Внезапно мне в голову пришла одна идея, которая стала обволакивать мой разум и очень стремительно заполнила собой все мои мысли; состыковалась с пробелами, переживаниями и ощущениям дискомфорта, которые я уже успел испытать, и к которым готовился в будущем: я хочу поселиться у него. Это могло бы сильно все для меня упростить, это могло помочь мне обрести самостоятельность.

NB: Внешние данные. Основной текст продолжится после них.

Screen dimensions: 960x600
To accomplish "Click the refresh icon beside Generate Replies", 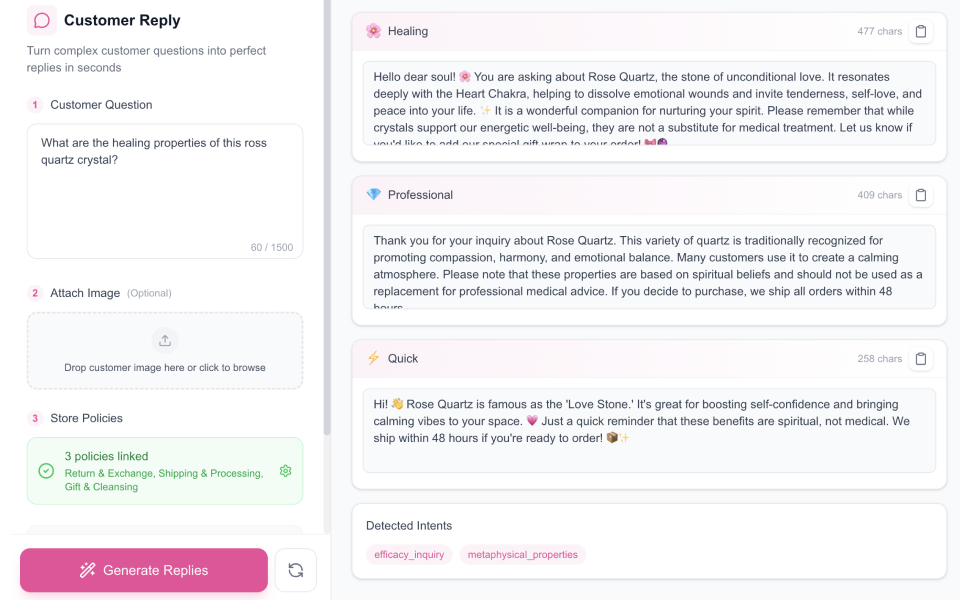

Я бы не уставал от гнетущих, раздражающих помыслов о том, что я нежеланен в доме ваши, что я мешаю семейной жизни Амира и Селимы, что я приехал и просто навязался людям, у которых свои жизни и свои дела.
– Может быть, – пожимая плечами, то убирая руки со стола, то снова складывая их на него, обременено заговорил Арби. – Если тебе это ничего не усложнит, или если это не обидит твоих родственников, и, конечно же, что важнее – если ты сам этого хочешь – ты мог бы заселиться у меня. Вместе веселее, да и ты, как я вижу на первый взгляд, парень без лишнего, – он выглядел нерешительно и уверенно одновременно. Арби оставлял ровно такое впечатление.
Я медленно поднял взгляд на него. Мне уже откровенно не верилось в происходящее, потому что по первой наша с ним связь казалась уже просто невероятной. Тяжело игнорировать сходство с человеком, который озвучивает мысли, которые только‑только посетили твой разум. Тем не менее, будто бы боясь спугнуть его настрой, я говорил очень спокойно и осторожно:
– Это отличная идея. Если ты предлагаешь это не из вежливости – надеясь, что я откажусь, – то я согласен.
– ДIавала[1], – воодушевленно махнул он. – Мы ведь еще не доросли до того, чтобы предлагать такие вещи только лишь из вежливости, не думаешь?
– Верно, – подтвердил я.
Закончив с едой, мы стали собирать свой мусор и опустошили свои подносы у урны. Проходя мимо стойки, мы поблагодарили кассиршу под смущенной улыбкой ее порозовевших щек, и направились в уборную, чтобы помыть руки.
– Можешь сейчас зайти ко мне, если хочешь, – говорил Арби, намыливая руки над раковиной, глядя на меня через зеркало. – Ознакомишься, так сказать. Мало ли, может тебе не захочется там жить.
– Я зайду просто из интереса. Не знаю, что там должно быть такого, чтобы такой непривередливый человек, как я, решил передумать.
[1] ДIава́ла – дословно «Отойди», но часто используется в значениях «Да ладно тебе/Хватит/Прекрати» (чеч.)